* Problem to work on:
From the passage on the middle ground in landscape photography, copy the text word for word, starting with "The photo above" and going on through "so much distance.".

* Document extract:
▼
The middle ground is the main gist of the story, it tells the viewer what area you were in, it usually contains the most information in your shot although not so much detail. In a story, the middle ground would be your main story because it is the part of your photo that contains the most Landscape.  This is where the viewer will get the main information about distances and the over-all feel of the landscape.  It is the height of the camera that determines how what proportion of the picture is the Middle Ground.  For example, the photo from a drone could include 100 miles of glacier landscape and could fill the entire frame. That same hundred miles could be reduced to a thin slither if you rested you camera on the ground.  

Dýrholaey view
Black sand beach photographed from the top of Dýrholaey bird cliff.

The photo above was taken from a high viewpoint to allow the gentle shape of the black sand to dominate the photo.  A photo from the beach below wouldn’t be able to communicate so much distance.
▲
* Source material:
▼
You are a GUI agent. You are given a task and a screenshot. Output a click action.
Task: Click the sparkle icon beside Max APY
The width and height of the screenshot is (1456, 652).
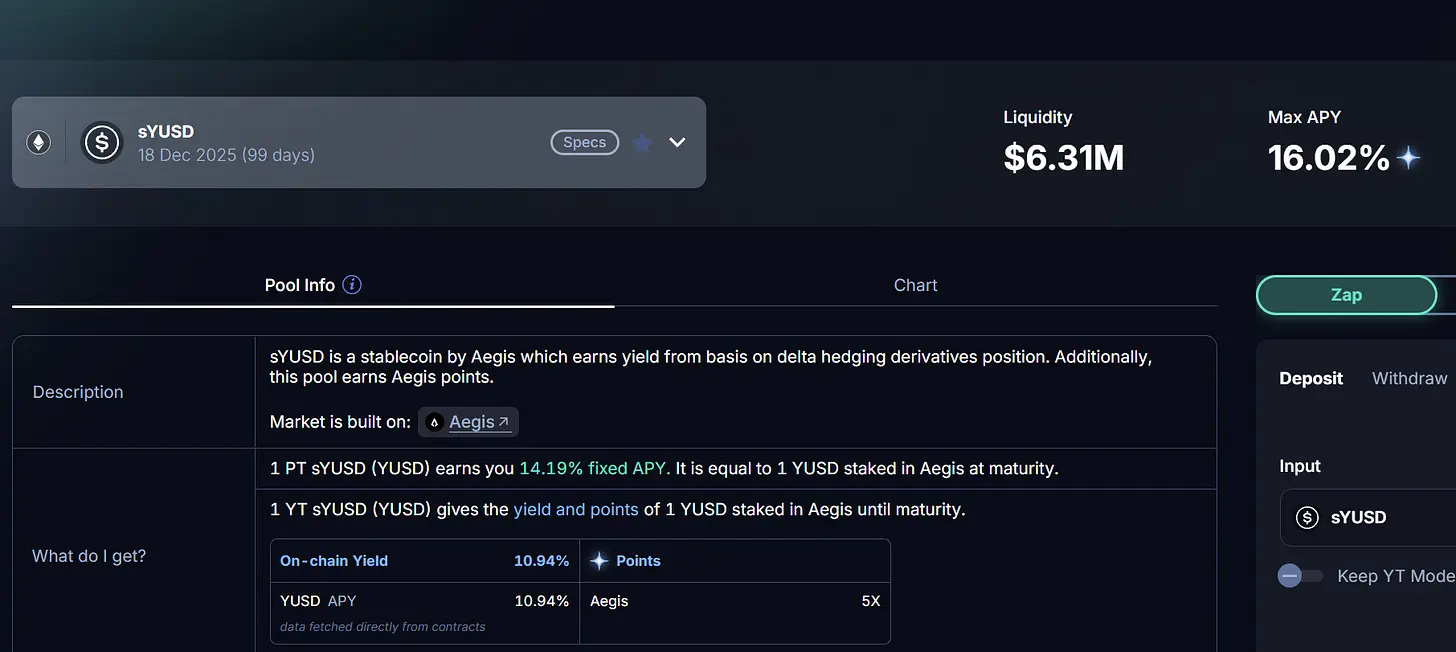[1408, 158]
▲
* Full response:
The photo above was taken from a high viewpoint to allow the gentle shape of the black sand to dominate the photo.  A photo from the beach below wouldn’t be able to communicate so much distance.